Eleven surgeries – including three cancer surgeries – were postponed at the Royal Alexandra Hospital in a two-day span due to a spike in emergency cases.

Kerry Williamson, spokesperson for Alberta Health Services, said the hospital faced “extraordinary emergency capacity issues yesterday” and as a result, eight surgeries had to be postponed.

An additional three surgeries were postponed on Wednesday.

“We understand that this creates significant distress for those patients, and we regret the impact these decisions have on them,” Williamson said in a statement sent to CTV.

“The postponements will not affect the patients, clinically. Obviously, they will create distress, and we are happy to discuss this with the patients in question to ease that distress.”

Williamson said the Royal Alexandra Hospital was faced with "significant and unexpected capacity pressures." Over a 24-hour period, the hospital saw 22 emergency admissions compared to an average of 10-12.

He said this relates to similar capacity issues seen at Edmonton and Calgary hospitals in recent weeks.

The surgeries were considered ‘non-emergent’ and the hospital is working to reschedule all patients as soon as possible.

“The three cancer patients have already been rescheduled, one for later this week,” Williamson said.

“Decisions like this are made on a triage basis - we do not postpone emergent surgeries, but sometimes have to postpone less emergent surgeries when more emergent surgical patients are admitted.”

Sandra Azocar, with Friends of Medicare, questions where the situation is due to the flu season or a staffing shortage.

“I think we seriously need to be addressing the capacities our hospitals have,” Azocar said.

“I think it’s more than unacceptable.
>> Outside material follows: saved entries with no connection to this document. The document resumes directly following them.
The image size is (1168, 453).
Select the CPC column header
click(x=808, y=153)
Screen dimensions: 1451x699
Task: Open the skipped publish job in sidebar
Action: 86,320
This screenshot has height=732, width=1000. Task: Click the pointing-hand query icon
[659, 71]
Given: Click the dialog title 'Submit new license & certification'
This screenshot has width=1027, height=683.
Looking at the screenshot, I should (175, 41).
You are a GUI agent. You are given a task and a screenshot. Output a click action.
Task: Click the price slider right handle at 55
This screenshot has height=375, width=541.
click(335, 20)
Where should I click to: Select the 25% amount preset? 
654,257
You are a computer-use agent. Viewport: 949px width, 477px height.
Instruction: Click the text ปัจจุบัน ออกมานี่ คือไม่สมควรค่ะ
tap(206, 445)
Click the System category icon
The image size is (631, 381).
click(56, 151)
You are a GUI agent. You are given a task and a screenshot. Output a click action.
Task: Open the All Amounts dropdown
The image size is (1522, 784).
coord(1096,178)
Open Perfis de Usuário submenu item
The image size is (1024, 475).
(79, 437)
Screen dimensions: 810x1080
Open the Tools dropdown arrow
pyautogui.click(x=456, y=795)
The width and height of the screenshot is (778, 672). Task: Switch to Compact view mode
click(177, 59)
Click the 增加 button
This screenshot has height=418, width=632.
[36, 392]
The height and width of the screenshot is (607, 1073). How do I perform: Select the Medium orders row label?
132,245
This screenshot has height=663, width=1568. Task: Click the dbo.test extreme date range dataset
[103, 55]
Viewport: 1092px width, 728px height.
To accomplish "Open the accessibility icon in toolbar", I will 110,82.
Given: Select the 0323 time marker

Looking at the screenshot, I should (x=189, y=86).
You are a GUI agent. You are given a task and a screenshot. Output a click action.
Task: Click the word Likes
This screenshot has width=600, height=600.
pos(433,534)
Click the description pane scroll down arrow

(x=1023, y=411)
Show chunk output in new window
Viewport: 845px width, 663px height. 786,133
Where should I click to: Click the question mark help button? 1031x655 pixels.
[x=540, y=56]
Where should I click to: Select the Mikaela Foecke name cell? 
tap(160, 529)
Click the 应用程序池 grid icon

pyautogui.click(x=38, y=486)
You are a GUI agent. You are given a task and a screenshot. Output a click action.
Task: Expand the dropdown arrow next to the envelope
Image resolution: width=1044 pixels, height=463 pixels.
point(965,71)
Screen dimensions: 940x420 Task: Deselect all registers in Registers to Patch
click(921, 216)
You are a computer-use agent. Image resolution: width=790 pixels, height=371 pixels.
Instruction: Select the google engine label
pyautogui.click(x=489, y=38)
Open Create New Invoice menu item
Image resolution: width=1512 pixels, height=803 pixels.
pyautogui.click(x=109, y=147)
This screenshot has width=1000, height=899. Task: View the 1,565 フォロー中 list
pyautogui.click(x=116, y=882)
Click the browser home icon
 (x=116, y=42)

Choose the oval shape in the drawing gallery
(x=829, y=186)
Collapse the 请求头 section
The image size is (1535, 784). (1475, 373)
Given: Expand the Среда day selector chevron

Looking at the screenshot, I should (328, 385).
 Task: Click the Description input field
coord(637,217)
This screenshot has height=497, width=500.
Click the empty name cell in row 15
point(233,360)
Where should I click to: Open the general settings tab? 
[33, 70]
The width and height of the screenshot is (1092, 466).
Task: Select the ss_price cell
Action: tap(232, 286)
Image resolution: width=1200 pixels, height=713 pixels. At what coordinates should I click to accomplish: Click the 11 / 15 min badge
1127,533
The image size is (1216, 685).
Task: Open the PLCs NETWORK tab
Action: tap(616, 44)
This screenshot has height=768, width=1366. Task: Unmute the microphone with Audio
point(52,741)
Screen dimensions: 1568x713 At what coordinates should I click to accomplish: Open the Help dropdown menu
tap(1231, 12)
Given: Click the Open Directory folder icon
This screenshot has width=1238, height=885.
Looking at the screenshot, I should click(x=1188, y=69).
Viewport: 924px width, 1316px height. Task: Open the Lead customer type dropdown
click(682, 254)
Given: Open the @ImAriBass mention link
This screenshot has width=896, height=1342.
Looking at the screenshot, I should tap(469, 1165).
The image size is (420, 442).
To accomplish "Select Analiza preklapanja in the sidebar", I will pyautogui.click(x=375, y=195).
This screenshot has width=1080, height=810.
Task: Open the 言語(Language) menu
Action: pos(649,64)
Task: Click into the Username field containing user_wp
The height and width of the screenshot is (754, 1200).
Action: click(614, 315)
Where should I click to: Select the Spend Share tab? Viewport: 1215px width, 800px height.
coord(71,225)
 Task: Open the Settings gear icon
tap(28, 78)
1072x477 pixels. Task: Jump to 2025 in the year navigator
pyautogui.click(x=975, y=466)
It’s reprehensible that this is happening.”

Azocar says the hospital should not have postponed the surgeries.

"We do not recognize the fact that there has been an increase of bed use because of the influenza, flu outbreak, but it should not be a situation where people who require surgeries should have to wait to get the services they need," she said.

Alberta Health Services maintains the situation is not a staffing issue, rather a capacity issue.

The province is advising Albertans to consider turning to other medical centres instead of emergency departments, if they believe their case is non-emergency, including going to a family physician, medicentres, family care clinics, or primary care networks.